▶ **TASK TO CARRY OUT**
Go through the entries and copy every line that has the string "computer" in it.

Stored items:
::::::::
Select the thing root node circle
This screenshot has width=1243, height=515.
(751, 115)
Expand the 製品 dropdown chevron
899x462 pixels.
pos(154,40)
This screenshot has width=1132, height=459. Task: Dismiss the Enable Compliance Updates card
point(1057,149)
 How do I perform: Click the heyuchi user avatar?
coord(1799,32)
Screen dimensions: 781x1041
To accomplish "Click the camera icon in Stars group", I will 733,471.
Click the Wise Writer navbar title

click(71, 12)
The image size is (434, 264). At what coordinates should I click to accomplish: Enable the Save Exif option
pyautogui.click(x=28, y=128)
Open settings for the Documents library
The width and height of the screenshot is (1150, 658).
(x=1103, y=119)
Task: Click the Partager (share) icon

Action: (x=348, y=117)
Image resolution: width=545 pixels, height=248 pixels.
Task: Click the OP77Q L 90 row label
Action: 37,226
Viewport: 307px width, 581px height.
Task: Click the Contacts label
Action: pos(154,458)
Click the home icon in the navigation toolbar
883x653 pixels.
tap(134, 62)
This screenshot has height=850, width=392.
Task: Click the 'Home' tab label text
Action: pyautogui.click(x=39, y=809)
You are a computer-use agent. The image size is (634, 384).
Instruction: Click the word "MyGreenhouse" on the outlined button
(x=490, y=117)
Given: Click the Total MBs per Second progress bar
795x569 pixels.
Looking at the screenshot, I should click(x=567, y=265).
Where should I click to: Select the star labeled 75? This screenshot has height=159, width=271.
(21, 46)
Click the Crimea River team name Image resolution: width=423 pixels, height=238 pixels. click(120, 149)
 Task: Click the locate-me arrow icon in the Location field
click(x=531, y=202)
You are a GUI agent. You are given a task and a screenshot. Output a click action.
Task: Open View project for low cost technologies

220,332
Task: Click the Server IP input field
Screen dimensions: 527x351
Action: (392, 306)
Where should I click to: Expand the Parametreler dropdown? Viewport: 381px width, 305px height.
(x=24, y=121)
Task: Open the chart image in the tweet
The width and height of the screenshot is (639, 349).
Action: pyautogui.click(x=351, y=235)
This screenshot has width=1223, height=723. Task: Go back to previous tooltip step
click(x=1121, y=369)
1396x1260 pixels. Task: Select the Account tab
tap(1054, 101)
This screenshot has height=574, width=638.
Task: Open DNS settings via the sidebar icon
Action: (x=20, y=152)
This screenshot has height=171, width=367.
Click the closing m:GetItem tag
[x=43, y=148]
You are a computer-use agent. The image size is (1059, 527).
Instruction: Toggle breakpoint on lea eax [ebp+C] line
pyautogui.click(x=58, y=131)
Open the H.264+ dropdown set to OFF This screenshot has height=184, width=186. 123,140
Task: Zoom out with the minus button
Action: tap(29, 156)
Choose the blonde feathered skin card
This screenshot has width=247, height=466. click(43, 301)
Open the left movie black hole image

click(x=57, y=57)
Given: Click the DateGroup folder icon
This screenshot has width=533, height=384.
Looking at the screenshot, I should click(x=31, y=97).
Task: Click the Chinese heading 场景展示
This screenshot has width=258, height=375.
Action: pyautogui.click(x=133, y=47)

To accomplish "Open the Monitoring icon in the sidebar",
::::::::
▶ **TASK OUTPUT**
You are a computer-use agent. The image size is (634, 384).
You are a computer-use agent. The image size is (1059, 527).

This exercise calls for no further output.